Recent research suggests that the angular gyrus is responsible for out-of-body experiences, where the subjects perceived the existence of phantom people, and could not accurately account for the actual positions of their own bodies.
The cerebral cortex is the largest part of the human brain, which is divided into many sections. One part of the pareital lobe in the cerebral cortex is the angular gyrus. This part is known as the Brodmann's area 39, and is considered as a part of the Wernicke's area. Its location is at the ridge in the brain at the inferior pareital lobe region, at the point where the temporal, occipital, and parietal lobes meet, i.e., the intersection between the middle and superior temporal gyri at the back of the head.
It is known for its psychology definition of mental phenomena and processes, such as understanding visual and audio inputs, interpreting languages, and retrieval of memories. This area is one of the last areas to mature functionally and anatomically. Therefore, the capabilities associated with these regions, such as reading words and making numerical calculations develop late, at an age of around 4 - 8 years.
Angular Gyrus Diagram
Language: The angular gyrus works to change audio stimuli into visual stimuli, and visual stimuli into audio. This ability is critical for a person to be able to read and write. The supramarginal gyrus and the angular gyrus work together on the language ability of a person by linking words with meanings. These two parts of the brain also work together to receive somatosensory - visual and audio inputs from other parts of the brain.

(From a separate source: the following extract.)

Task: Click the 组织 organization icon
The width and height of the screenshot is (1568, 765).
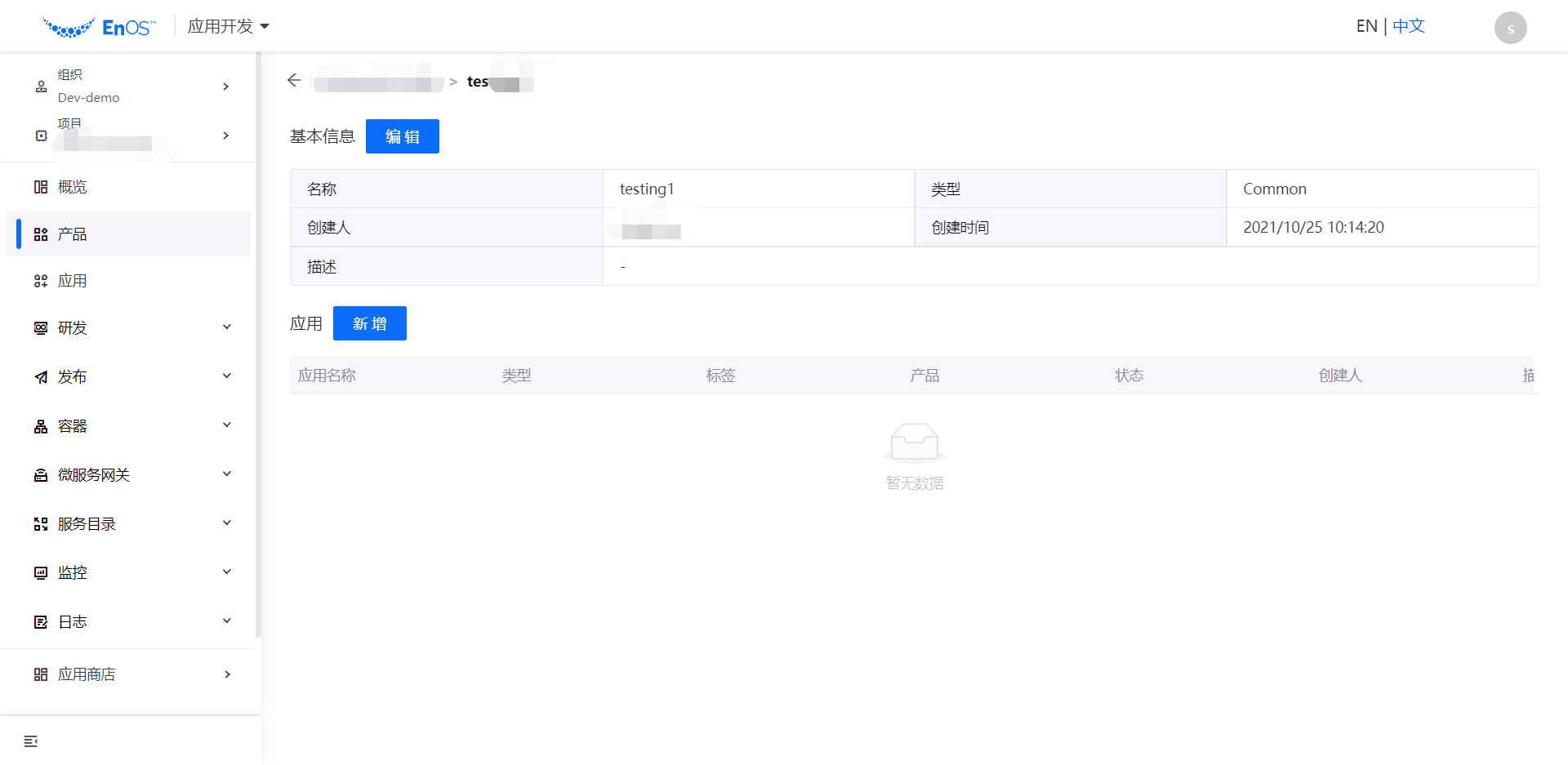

Memory Retrieval: Another purpose is to retrieve content and episodic memories, and also to check if the memory that is retrieved has any contradictions with what was expected.
Mathematics: Research has shown that the parietal lobe is largely made up of regions which are used in making approximate calculations; the angular gyrus is the most responsible for exact calculations. Therefore, a person with a more active angular gyrus will have better mathematical capabilities.
Awareness: The angular gyrus is extremely important in a person's consciousness of being aware of their own bodies, and what consequences are to take place due to any action/movement that they make.
Control of Motor Skills: It helps a person perform actions that he/she has observed or done before, by retrieving memories, and it helps to interpret 3D spaces and objects.
Alexia and Agraphia: The angular gyrus is essentially responsible for understanding written languages. Therefore, any damage to this area can result in a condition called alexia, where although a person can see the words, he will be unable to understand what he is reading, or not even write down words which he hears.
Dyslexia: If the processing of audio-visual inputs is poor in this region, it can lead to dyslexia.
Anomia: Damage to this region can also lead to anomia, where one cannot name people or objects.
Finger Agnosia: One cannot identify which finger is which through touch. It can also lead to difficulties in differentiating between the left and right directions.
Acalcula: One usually experiences difficulties while attempting to solve even simple problems of arithmetic.
Research also suggests that damage to the right side of the gyrus results in poor artistic skills, while damage to the left side leads to poor calculation skills. In case a tumor exists near the angular gyrus, it is possible that the subject's logical reasoning can be impaired. However, with a successful surgery, one can regain his/her mental abilities to a great extent.